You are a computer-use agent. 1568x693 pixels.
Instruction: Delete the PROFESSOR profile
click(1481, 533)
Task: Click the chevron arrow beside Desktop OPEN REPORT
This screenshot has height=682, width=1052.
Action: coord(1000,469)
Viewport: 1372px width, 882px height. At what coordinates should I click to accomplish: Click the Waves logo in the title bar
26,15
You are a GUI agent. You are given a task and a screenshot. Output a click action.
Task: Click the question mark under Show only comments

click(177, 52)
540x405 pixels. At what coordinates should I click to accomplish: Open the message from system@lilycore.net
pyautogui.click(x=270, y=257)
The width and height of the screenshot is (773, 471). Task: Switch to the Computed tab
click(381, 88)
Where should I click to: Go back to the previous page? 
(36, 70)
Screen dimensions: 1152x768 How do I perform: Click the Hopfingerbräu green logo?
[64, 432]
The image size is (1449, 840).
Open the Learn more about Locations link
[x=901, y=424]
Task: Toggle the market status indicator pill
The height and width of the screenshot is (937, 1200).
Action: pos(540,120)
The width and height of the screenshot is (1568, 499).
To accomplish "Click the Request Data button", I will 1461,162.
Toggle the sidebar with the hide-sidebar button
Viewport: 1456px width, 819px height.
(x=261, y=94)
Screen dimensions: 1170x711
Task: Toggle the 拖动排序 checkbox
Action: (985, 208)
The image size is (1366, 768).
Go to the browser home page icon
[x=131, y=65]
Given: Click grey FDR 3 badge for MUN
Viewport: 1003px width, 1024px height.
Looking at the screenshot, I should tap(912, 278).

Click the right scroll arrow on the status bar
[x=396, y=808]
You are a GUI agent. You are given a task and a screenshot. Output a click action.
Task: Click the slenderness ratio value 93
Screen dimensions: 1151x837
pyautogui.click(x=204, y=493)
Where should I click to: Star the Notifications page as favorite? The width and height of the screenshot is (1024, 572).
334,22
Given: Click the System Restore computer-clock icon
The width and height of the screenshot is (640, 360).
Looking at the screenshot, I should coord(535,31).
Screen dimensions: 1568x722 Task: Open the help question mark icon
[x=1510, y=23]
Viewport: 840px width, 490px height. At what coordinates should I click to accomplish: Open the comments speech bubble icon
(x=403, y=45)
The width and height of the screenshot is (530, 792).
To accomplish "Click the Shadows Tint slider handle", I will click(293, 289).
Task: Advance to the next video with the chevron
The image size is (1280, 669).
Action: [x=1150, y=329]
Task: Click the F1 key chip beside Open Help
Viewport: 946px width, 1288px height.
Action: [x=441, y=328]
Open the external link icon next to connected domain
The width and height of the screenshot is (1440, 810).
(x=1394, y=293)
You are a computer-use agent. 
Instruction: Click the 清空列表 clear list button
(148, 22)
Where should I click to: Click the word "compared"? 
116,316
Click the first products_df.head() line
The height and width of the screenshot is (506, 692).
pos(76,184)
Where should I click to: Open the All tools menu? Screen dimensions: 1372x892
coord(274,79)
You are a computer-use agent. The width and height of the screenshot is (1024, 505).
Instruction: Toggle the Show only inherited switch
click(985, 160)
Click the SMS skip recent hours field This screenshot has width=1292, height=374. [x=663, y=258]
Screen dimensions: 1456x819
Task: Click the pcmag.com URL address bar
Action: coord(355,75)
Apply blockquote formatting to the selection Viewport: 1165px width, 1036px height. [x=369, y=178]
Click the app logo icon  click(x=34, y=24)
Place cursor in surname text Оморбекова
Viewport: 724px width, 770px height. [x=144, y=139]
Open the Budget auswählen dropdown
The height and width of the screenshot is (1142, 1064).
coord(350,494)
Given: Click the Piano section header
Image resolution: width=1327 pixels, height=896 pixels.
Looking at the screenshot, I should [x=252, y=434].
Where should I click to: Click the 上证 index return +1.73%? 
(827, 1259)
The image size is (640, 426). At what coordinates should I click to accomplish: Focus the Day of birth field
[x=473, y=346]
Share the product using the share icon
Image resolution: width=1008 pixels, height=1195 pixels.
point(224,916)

------------------------------------------------------------------------

YOUR INSTRUCTIONS: Reproduce each of the items above line for line, without changing any character.

TASK RESPONSE:
You are a computer-use agent. 1568x693 pixels.
Instruction: Delete the PROFESSOR profile
click(1481, 533)
Task: Click the chevron arrow beside Desktop OPEN REPORT
This screenshot has height=682, width=1052.
Action: coord(1000,469)
Viewport: 1372px width, 882px height. At what coordinates should I click to accomplish: Click the Waves logo in the title bar
26,15
You are a GUI agent. You are given a task and a screenshot. Output a click action.
Task: Click the question mark under Show only comments

click(177, 52)
540x405 pixels. At what coordinates should I click to accomplish: Open the message from system@lilycore.net
pyautogui.click(x=270, y=257)
The width and height of the screenshot is (773, 471). Task: Switch to the Computed tab
click(381, 88)
Where should I click to: Go back to the previous page? 
(36, 70)
Screen dimensions: 1152x768 How do I perform: Click the Hopfingerbräu green logo?
[64, 432]
The image size is (1449, 840).
Open the Learn more about Locations link
[x=901, y=424]
Task: Toggle the market status indicator pill
The height and width of the screenshot is (937, 1200).
Action: pos(540,120)
The width and height of the screenshot is (1568, 499).
To accomplish "Click the Request Data button", I will 1461,162.
Toggle the sidebar with the hide-sidebar button
Viewport: 1456px width, 819px height.
(x=261, y=94)
Screen dimensions: 1170x711
Task: Toggle the 拖动排序 checkbox
Action: (985, 208)
The image size is (1366, 768).
Go to the browser home page icon
[x=131, y=65]
Given: Click grey FDR 3 badge for MUN
Viewport: 1003px width, 1024px height.
Looking at the screenshot, I should tap(912, 278).

Click the right scroll arrow on the status bar
[x=396, y=808]
You are a GUI agent. You are given a task and a screenshot. Output a click action.
Task: Click the slenderness ratio value 93
Screen dimensions: 1151x837
pyautogui.click(x=204, y=493)
Where should I click to: Star the Notifications page as favorite? The width and height of the screenshot is (1024, 572).
334,22
Given: Click the System Restore computer-clock icon
The width and height of the screenshot is (640, 360).
Looking at the screenshot, I should coord(535,31).
Screen dimensions: 1568x722 Task: Open the help question mark icon
[x=1510, y=23]
Viewport: 840px width, 490px height. At what coordinates should I click to accomplish: Open the comments speech bubble icon
(x=403, y=45)
The width and height of the screenshot is (530, 792).
To accomplish "Click the Shadows Tint slider handle", I will click(293, 289).
Task: Advance to the next video with the chevron
The image size is (1280, 669).
Action: [x=1150, y=329]
Task: Click the F1 key chip beside Open Help
Viewport: 946px width, 1288px height.
Action: [x=441, y=328]
Open the external link icon next to connected domain
The width and height of the screenshot is (1440, 810).
(x=1394, y=293)
You are a computer-use agent. 
Instruction: Click the 清空列表 clear list button
(148, 22)
Where should I click to: Click the word "compared"? 
116,316
Click the first products_df.head() line
The height and width of the screenshot is (506, 692).
pos(76,184)
Where should I click to: Open the All tools menu? Screen dimensions: 1372x892
coord(274,79)
You are a computer-use agent. The width and height of the screenshot is (1024, 505).
Instruction: Toggle the Show only inherited switch
click(985, 160)
Click the SMS skip recent hours field This screenshot has width=1292, height=374. [x=663, y=258]
Screen dimensions: 1456x819
Task: Click the pcmag.com URL address bar
Action: coord(355,75)
Apply blockquote formatting to the selection Viewport: 1165px width, 1036px height. [x=369, y=178]
Click the app logo icon  click(x=34, y=24)
Place cursor in surname text Оморбекова
Viewport: 724px width, 770px height. [x=144, y=139]
Open the Budget auswählen dropdown
The height and width of the screenshot is (1142, 1064).
coord(350,494)
Given: Click the Piano section header
Image resolution: width=1327 pixels, height=896 pixels.
Looking at the screenshot, I should [x=252, y=434].
Where should I click to: Click the 上证 index return +1.73%? 
(827, 1259)
The image size is (640, 426). At what coordinates should I click to accomplish: Focus the Day of birth field
[x=473, y=346]
Share the product using the share icon
Image resolution: width=1008 pixels, height=1195 pixels.
point(224,916)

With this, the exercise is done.